Document excerpt:
- Born: 30 May 1944 (age 82) Germany
- Education: University of Freiburg
- Occupations: Medical Scientist, Neurobiologist
- Spouse: Rosa-Laura Oropeza Wekerle

= Hartmut Wekerle =

German neurobiologist

Hartmut Wekerle (born 30 May 1944) is a German medical scientist and neurobiologist. He is an emeritus director at the Max Planck Institute of Neurobiology and was the head of the department of Neuroimmunology until 2012.

== Biography ==
Hartmut Wekerle was born in Waldshut in 1944. He studied medicine at the University of Freiburg. In 1967, he began scientific research at the Max Planck Institute for Immunobiology in Freiburg as a PhD student under Herbert Fischer. He finished his doctorate in 1971. After graduation, he worked at the Weizmann Institute of Science from 1971 to 1973 as a postdoctorate researcher. Later on, he led the Research Group for Multiple Sclerosis at the Institute of Clinical Neurobiology at the University Hospital of the University of Würzburg. In 1988, he was appointed director at the Max Planck Institute of Neurobiology (now Max Planck Institute for Biological Intelligence). After receiving the Emeritus status at the institute in 2012, he continued his research for another five years as a Senior Professorship funded by the Hertie Foundation.

==Scientific focus==
Hartmut Wekerle's work has been devoted to the study of cellular immune responses and mechanisms in the course of multiple sclerosis and other inflammatory diseases in the nervous system.

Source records
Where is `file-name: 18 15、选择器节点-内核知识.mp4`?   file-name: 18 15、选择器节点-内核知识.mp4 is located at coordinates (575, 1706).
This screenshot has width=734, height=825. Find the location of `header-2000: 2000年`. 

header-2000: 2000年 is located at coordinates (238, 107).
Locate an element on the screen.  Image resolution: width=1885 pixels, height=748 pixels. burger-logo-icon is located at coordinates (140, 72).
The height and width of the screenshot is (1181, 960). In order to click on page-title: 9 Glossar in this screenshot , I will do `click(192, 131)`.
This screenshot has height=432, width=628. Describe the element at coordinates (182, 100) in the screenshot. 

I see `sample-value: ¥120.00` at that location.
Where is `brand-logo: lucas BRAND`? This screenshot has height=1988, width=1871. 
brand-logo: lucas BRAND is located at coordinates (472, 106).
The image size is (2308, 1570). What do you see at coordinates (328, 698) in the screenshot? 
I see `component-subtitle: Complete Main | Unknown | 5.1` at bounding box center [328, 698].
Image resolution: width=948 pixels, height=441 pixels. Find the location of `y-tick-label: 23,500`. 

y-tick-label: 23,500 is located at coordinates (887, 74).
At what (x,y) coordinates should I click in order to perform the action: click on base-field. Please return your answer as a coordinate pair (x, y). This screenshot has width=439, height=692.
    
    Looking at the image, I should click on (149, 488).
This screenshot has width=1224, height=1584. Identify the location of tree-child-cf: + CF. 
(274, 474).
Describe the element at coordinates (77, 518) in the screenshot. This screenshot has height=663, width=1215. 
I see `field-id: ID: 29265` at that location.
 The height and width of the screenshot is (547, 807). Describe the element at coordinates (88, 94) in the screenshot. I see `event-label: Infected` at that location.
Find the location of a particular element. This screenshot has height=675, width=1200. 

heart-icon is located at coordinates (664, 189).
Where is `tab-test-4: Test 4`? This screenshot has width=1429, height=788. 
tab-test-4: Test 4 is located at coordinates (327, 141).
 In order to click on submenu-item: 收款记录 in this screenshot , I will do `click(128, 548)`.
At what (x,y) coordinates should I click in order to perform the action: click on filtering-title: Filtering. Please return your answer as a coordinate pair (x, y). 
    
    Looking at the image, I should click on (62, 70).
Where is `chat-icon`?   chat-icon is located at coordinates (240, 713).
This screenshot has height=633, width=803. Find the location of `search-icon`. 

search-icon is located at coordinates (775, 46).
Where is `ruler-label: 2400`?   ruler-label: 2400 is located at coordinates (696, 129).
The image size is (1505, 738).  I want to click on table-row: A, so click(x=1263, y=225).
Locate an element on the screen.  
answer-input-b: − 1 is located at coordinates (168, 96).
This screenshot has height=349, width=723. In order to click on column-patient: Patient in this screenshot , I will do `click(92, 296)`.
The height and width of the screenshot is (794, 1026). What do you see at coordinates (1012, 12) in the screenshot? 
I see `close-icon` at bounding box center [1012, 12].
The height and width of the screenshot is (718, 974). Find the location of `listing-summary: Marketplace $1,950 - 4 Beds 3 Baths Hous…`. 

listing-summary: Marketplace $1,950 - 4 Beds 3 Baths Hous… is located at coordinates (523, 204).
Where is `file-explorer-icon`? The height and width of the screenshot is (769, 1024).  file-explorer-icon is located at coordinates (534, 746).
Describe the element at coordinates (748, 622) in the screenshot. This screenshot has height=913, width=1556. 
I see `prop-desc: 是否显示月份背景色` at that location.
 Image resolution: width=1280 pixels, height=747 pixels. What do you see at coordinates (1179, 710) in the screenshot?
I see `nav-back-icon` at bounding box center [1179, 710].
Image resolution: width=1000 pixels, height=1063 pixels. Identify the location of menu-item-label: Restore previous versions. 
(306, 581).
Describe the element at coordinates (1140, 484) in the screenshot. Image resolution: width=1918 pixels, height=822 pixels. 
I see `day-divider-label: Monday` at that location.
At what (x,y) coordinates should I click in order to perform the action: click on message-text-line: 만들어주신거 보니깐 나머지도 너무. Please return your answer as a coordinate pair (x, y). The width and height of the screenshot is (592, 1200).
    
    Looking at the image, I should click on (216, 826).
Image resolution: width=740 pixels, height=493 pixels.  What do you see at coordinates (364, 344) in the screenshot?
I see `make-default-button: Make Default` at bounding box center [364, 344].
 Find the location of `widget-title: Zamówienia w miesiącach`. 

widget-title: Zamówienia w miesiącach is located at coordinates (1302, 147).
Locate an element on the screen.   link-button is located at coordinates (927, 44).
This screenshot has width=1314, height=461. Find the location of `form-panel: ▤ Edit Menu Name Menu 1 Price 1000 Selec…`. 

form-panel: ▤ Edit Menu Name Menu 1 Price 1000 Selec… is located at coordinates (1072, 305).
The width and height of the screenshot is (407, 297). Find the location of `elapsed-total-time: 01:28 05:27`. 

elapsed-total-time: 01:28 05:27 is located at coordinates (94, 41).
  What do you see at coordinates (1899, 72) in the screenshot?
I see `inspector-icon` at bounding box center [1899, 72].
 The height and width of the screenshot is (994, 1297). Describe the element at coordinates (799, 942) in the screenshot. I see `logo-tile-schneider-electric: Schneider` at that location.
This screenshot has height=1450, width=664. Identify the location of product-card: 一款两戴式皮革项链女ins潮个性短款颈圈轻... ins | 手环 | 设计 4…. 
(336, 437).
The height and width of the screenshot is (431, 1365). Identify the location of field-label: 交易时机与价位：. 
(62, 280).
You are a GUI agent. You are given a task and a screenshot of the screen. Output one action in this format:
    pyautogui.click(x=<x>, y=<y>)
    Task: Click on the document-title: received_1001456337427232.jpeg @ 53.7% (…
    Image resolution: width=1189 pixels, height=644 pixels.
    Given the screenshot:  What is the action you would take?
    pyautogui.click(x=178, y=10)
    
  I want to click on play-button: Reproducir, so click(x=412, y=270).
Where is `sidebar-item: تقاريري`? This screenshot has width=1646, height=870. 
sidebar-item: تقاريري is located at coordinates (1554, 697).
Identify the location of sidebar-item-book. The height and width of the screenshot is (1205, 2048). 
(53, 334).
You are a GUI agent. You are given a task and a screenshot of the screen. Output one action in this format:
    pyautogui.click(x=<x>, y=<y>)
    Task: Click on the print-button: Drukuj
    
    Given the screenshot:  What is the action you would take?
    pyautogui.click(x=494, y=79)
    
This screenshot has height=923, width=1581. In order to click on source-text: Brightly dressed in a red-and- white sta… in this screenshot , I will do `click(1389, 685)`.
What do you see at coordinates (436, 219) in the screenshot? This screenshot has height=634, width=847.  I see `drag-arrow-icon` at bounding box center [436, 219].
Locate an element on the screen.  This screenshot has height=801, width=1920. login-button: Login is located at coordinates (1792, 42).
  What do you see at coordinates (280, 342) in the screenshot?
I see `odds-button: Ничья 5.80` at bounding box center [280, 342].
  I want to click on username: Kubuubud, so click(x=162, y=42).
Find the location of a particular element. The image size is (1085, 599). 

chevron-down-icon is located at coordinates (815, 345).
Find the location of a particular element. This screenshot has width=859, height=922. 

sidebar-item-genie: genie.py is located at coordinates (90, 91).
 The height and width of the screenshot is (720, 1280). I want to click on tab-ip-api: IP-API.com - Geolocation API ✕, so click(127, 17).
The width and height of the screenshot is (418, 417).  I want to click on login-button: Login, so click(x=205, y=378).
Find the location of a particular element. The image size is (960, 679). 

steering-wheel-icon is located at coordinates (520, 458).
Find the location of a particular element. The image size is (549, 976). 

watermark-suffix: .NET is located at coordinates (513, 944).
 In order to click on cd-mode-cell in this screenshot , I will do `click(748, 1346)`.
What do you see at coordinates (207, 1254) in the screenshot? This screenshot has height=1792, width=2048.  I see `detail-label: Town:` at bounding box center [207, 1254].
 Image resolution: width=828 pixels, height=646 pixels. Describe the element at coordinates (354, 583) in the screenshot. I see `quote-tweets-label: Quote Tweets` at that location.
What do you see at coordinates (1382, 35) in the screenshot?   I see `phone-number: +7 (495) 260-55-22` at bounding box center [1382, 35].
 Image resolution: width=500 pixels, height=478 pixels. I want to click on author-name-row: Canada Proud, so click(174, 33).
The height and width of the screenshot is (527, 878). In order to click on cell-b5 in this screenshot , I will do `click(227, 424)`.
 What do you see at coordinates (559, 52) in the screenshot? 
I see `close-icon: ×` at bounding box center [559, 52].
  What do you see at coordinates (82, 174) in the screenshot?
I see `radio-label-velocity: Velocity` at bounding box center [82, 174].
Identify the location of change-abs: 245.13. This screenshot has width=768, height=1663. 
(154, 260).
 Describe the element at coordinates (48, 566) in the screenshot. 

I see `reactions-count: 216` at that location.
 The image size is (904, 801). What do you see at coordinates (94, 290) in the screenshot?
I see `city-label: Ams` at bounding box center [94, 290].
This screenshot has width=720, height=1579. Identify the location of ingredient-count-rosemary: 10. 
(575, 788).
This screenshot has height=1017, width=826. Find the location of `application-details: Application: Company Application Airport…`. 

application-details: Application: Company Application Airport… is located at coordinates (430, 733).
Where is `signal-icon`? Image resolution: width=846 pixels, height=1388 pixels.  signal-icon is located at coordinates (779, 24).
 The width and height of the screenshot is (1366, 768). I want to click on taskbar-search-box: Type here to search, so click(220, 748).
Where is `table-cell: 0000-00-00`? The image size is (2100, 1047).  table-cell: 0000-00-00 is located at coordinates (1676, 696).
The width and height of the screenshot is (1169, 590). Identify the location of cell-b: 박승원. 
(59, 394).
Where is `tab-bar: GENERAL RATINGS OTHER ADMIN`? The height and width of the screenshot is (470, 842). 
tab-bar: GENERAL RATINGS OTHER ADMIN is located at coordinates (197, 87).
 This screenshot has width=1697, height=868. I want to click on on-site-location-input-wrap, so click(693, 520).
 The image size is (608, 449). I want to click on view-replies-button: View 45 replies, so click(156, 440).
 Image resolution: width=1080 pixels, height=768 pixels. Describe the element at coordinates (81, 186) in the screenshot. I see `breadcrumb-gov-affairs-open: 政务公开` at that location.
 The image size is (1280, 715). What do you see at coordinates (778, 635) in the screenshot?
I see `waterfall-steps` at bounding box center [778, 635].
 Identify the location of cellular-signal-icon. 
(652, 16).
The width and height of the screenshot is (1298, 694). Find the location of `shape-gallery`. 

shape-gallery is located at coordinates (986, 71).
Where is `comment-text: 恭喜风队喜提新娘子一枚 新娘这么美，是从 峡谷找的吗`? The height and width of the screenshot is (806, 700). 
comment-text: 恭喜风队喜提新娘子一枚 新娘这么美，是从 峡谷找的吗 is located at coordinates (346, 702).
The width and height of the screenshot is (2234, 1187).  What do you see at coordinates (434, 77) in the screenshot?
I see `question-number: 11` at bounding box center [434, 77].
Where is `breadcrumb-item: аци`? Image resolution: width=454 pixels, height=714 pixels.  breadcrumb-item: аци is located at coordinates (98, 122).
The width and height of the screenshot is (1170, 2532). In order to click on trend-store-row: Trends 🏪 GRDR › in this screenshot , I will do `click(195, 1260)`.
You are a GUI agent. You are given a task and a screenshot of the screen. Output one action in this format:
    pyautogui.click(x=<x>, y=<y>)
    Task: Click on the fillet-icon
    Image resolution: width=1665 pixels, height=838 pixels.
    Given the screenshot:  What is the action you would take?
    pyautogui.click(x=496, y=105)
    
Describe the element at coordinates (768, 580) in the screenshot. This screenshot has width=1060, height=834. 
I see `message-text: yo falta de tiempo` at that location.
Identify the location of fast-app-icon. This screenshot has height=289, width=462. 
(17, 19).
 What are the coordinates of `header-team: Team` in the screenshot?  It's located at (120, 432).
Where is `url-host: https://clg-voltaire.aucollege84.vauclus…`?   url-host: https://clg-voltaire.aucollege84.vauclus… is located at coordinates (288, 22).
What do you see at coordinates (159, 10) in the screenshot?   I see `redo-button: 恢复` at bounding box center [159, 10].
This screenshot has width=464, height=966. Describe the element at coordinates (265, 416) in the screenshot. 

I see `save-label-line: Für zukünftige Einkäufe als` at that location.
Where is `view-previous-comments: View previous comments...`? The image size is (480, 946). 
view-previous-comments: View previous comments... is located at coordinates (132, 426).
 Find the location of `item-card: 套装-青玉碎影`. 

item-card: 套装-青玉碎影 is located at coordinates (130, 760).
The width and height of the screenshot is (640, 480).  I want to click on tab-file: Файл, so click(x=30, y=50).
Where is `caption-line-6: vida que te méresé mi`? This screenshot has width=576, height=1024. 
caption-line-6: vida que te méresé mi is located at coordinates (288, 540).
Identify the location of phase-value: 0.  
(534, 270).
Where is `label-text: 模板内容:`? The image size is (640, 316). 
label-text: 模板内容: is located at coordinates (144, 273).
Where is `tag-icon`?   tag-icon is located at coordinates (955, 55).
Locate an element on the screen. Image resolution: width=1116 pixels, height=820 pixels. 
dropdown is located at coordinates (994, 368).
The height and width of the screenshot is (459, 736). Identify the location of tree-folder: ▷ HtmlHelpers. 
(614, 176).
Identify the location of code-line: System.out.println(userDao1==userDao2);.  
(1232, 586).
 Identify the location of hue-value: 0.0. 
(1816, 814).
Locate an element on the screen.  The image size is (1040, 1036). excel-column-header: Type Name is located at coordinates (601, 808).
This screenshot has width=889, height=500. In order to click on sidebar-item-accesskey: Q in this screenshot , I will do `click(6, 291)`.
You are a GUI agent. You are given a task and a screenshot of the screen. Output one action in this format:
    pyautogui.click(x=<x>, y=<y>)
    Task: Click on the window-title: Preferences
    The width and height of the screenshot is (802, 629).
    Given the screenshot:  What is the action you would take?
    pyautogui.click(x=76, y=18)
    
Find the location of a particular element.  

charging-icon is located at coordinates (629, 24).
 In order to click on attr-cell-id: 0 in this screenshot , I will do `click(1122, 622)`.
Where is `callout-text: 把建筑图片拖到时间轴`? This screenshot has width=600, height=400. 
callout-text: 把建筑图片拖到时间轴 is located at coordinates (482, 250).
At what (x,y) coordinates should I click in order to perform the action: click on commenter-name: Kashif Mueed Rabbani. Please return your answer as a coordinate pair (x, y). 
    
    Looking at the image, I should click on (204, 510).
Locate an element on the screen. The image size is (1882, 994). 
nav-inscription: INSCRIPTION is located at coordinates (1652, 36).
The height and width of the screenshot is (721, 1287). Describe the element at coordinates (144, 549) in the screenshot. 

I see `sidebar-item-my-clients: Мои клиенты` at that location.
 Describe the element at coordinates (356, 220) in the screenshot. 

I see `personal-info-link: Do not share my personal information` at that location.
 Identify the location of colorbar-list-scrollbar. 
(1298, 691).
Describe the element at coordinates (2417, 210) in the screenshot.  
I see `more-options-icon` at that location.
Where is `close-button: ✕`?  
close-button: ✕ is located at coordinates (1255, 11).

What you should do: Transcribe the Hartmut Wekerle biography in full, keeping every word, line, and mark as it appears. Rely only on the Hartmut Wekerle biography and not on the rows.

Written response:
- Born: 30 May 1944 (age 82) Germany
- Education: University of Freiburg
- Occupations: Medical Scientist, Neurobiologist
- Spouse: Rosa-Laura Oropeza Wekerle

= Hartmut Wekerle =

German neurobiologist

Hartmut Wekerle (born 30 May 1944) is a German medical scientist and neurobiologist. He is an emeritus director at the Max Planck Institute of Neurobiology and was the head of the department of Neuroimmunology until 2012.

== Biography ==
Hartmut Wekerle was born in Waldshut in 1944. He studied medicine at the University of Freiburg. In 1967, he began scientific research at the Max Planck Institute for Immunobiology in Freiburg as a PhD student under Herbert Fischer. He finished his doctorate in 1971. After graduation, he worked at the Weizmann Institute of Science from 1971 to 1973 as a postdoctorate researcher. Later on, he led the Research Group for Multiple Sclerosis at the Institute of Clinical Neurobiology at the University Hospital of the University of Würzburg. In 1988, he was appointed director at the Max Planck Institute of Neurobiology (now Max Planck Institute for Biological Intelligence). After receiving the Emeritus status at the institute in 2012, he continued his research for another five years as a Senior Professorship funded by the Hertie Foundation.

==Scientific focus==
Hartmut Wekerle's work has been devoted to the study of cellular immune responses and mechanisms in the course of multiple sclerosis and other inflammatory diseases in the nervous system.